• Consigne:
Reprenez le texte sur les critiques faites aux attaques ukrainiennes et poursuivez-le après sa dernière phrase.

• Texte à lire:
——

D'autres critiques semblent  un peu plus légitimes: 

  • un commandement (surtout à l'échelon de la brigade et au dessus) qui ne semble pas être à la hauteur, si bien qu'il n'y a jamais eu de coordination des assauts au dessus de l'échelon "bataillon" et que certains commandants ukrainiens sont accusés d'avoir sacrifié la vie de leur troupes pour rien. D'un autre côté, quelles que soient les guerres, on trouve toujours des officiers incompétents et/ou des mauvaises décisions prises, on ne peut pas exiger des Ukrainiens qu'ils ne commettent aucune erreur et les plans occidentaux doivent prendre en compte le fait que des erreurs tactiques peuvent être commises
  • une concentration des forces insuffisantes: même si, comme on l'a vu dans la première partie, les Ukrainiens n'ont pas dispersé leurs efforts autant que les Russes, ils ont quand même attaqué dans plusieurs directions alors qu'ils n'avaient peut-être les moyens d'attaquer que dans une seule. Cependant, si la théorie militaire fait de la concentration des forces un des principes de bases pour réussir une attaque, on peut se demander si ce principe est toujours pertinent à l'ère des drones qui voient tout à des kilomètres. Russes comme Ukrainiens évitent au possible de concentrer les forces et la "densité" des forces sur le front est beaucoup plus faible dans cette guerre que durant les deux guerres mondiales.

——

• Extrait des données:
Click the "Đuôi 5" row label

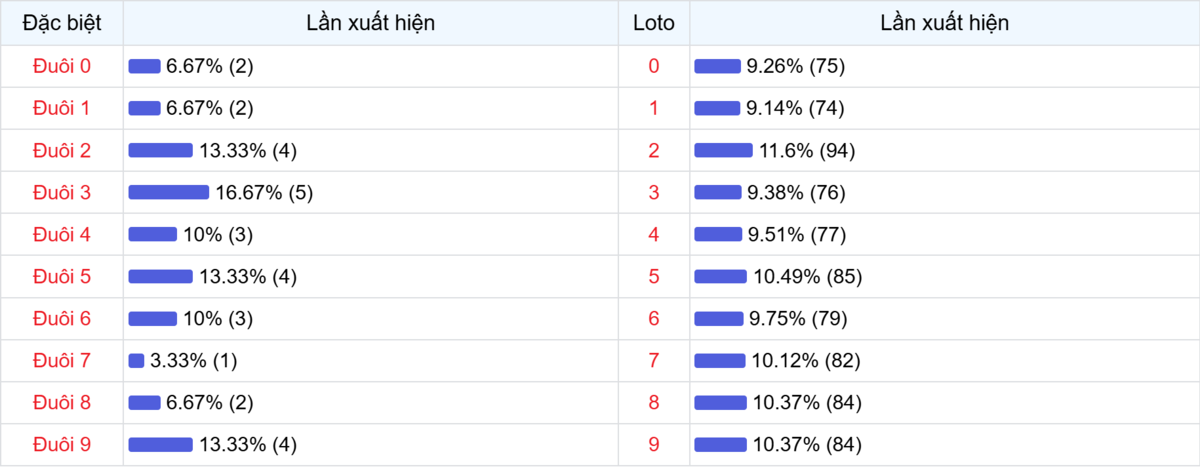point(61,276)
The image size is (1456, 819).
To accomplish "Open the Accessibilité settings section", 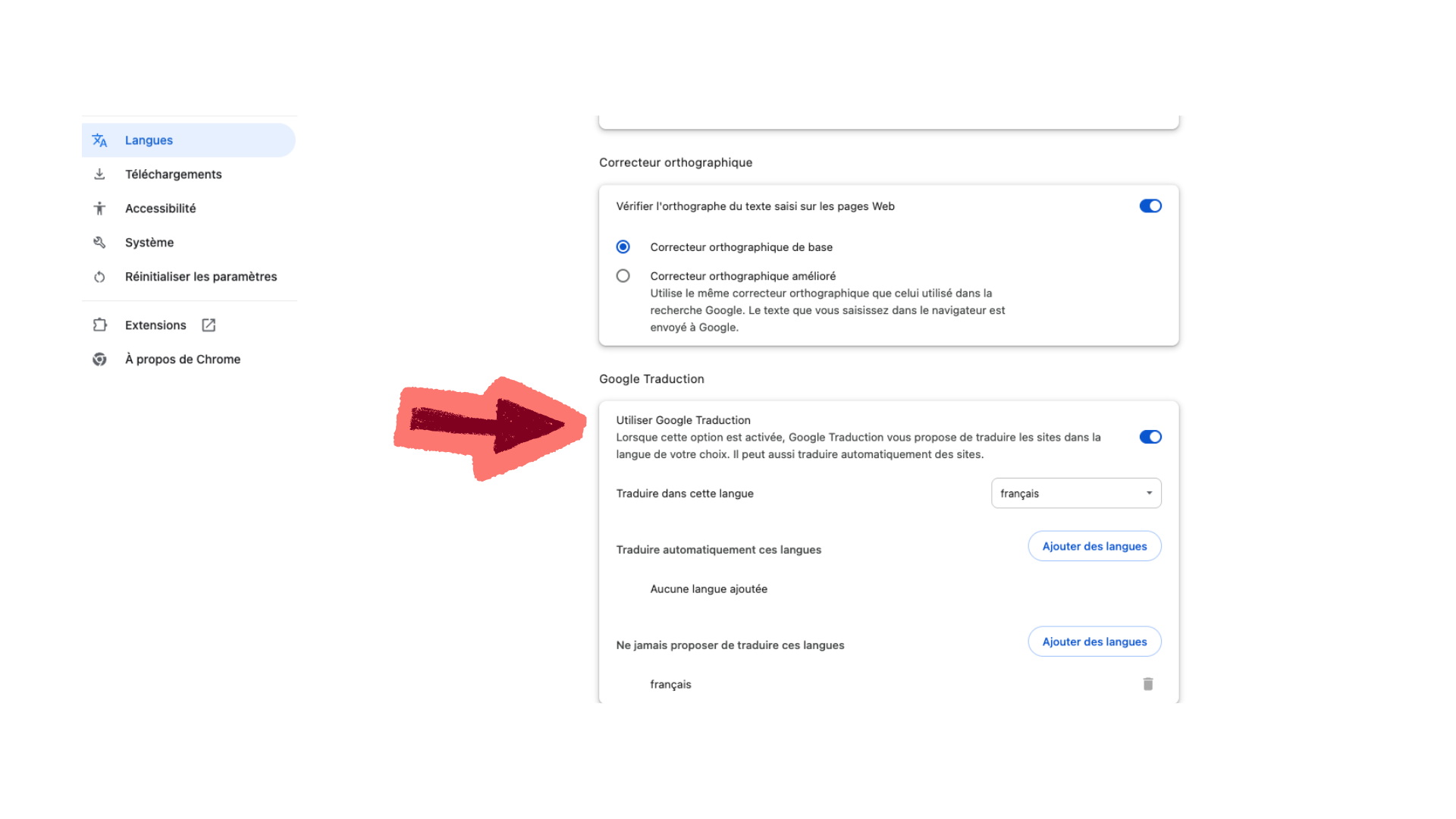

——

• Résultat:
Les critiques que l'on fait généralement aux Ukrainiens sont donc, sinon fausses, a minima très discutables et il faut prendre en compte le contexte et se demander si les Ukrainiens auraient pu réellement faire mieux. En revanche, les erreurs des Occidentaux sont elles maintenant tellement évidentes qu'elles crèvent les yeux. Parmi les erreurs les plus flagrantes:

  • le refus des USA de livrer des ATACMS avant la contre-offensive a permis aux Russes d'utiliser leurs hélicoptères d'attaque, et donc de repousser les premières attaques mécanisées ukrainiennes avant même que celles-ci atteignent les lignes russes. Quand les premiers ATACMS ont été livrés, en octobre 2023, ils ont fait un carnage sur les héliports russes, et depuis on ne voit plus guère les hélicoptères d'attaque russe sur le front.
  • l'entraînement des troupes ukrainiennes par l'OTAN a été très insuffisant. En particulier, les instructeurs n'ont pas du tout pris en compte l'utilisation des drones, qui ont complètement changé la manière de combattre et les dangers du champ de bataille.
  • le nombre de munitions livrées a été insuffisant; ainsi, les Européens n'ont jamais tenu leur promesse de livrer 1 million d'obus en 1 an (ils n'en n'ont livré qu'un tiers environ) et le ralentissement (à partir du 7 octobre 2023) puis l'arrêt de l'aide américaine expliquent en grande partie l'arrêt des opérations offensives ukrainiennes et leurs difficultés sur le terrain, jusqu'à maintenant.
  • en plus des munitions, c'est l'ensemble du matériel (blindés, artilleries, DCA, etc) qui a été livré dans des quantités insuffisantes, et souvent avec tellement de retard que les Russes avaient tout le temps de s'y adapter.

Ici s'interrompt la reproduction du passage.